By the way, when printing such pointer like this:
printf("Is this address of integer it is pointing to?%p\n",a);
printf("Is this address of the pointer itself?%p\n",&a);
Correct in both cases.
To answer your first question, you need to pass a pointer to a pointer. (int**)
To answer your second question, you can use that syntax to access a location in an existing array.
However, a nested array (int[][]) is not the same as a pointer to a pointer (int**)
To answer your third question:
Writing a passes the value of the variable a, which is a memory address.
Writing *a passes the value pointed to by the variable, which is an actual value, not a memory address.
If the function takes a pointer, that means it wants an address, not a value.
Therefore, you need to pass a, not *a.
Had a been a pointer to a pointer (int**), you would pass *a, not **a.
Your first question:
you could pass a pointer's address:
void allocateMemory(int **pointer) {
*pointer = malloc(sizeof(int));
}
int *ptr;
allocateMemory(&ptr);
or you can return a pointer value:
int *allocateMemory() {
return malloc(sizeof(int));
}
int *ptr = mallocateMemory();
I think you're a little confused about what a pointer actually is.

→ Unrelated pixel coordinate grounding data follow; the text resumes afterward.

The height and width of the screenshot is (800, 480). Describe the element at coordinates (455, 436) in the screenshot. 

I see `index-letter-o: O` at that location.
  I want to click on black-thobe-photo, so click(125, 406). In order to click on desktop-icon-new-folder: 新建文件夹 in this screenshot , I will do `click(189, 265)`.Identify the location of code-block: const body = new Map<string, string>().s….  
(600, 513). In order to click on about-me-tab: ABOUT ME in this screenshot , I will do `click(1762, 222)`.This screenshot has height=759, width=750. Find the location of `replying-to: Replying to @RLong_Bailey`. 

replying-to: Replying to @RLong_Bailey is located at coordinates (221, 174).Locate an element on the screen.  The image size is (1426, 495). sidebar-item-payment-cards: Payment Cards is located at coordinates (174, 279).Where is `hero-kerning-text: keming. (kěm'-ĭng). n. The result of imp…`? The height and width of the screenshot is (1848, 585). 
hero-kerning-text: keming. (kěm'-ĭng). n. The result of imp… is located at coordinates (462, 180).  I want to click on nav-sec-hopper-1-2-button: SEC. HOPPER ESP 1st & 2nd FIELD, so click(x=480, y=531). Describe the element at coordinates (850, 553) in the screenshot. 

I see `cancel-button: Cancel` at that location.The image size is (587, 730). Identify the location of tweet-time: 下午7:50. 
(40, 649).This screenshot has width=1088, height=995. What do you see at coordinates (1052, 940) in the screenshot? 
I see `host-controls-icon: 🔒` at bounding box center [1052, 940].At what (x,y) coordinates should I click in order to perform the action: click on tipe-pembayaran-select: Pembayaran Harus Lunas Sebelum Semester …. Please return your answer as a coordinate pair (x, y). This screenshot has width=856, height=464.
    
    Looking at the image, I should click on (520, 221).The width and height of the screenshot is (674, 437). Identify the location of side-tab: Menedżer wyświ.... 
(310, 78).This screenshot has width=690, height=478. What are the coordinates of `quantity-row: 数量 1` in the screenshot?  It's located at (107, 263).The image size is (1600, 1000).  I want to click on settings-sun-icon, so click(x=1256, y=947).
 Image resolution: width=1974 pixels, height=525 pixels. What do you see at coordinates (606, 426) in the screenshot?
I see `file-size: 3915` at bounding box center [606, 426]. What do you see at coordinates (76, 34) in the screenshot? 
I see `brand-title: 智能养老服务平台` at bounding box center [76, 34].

A pointer is just variable whose value represents an address in memory. So when we say that int *p is pointer to an integer, that just means p is a variable that holds a number that is the memory address of an int.
If you want a function to allocate a buffer of integers and change the value in the variable p, that function needs to know where in memory p is stored. So you have to give it a pointer to p (i.e., the memory address of p), which itself is a pointer to an integer, so what the function needs is a pointer to a pointer to an integer (i.e., a memory address where the function should store a number, which in turn is the memory address of the integers the function allocated), so
void allocateIntBuffer(int **pp)
{
// by doing "*pp = whatever" you're telling the compiler to store
// "whatever" not in the pp variable but in the memory address that
// the pp variable is holding.
*pp = malloc(...);
}
// call it like
int *p;
allocateIntBuffer(&p);
I think the key to your questions is to understand that there is nothing special about pointer variables. A pointer is a variable like any other, only that the value stored in that variable is used to represent a position in memory.
Note that returning a pointer or forcing the caller to move the pointer in an out of a void * temp variable is the only way you can make use of the void * type to allow your function to work with different pointer types. char **, int **, etc. are not convertible to void **. As such, I would advise against what you're trying to do, and instead use the return value for functions that need to update a pointer, unless your function by design only works with a specific type. In particular, simple malloc wrappers that try to change the interface to pass pointer-to-pointer types are inherently broken.